> _PROBLEM_:
Word for word, restate the line containing "Image resolution: width=1200" and all the lines that come after it in the entries below. Include nothing from before it.

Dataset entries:

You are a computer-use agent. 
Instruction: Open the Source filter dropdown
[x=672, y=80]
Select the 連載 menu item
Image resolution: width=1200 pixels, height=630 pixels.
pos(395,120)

> _ANSWER SPACE_:
Image resolution: width=1200 pixels, height=630 pixels.
pos(395,120)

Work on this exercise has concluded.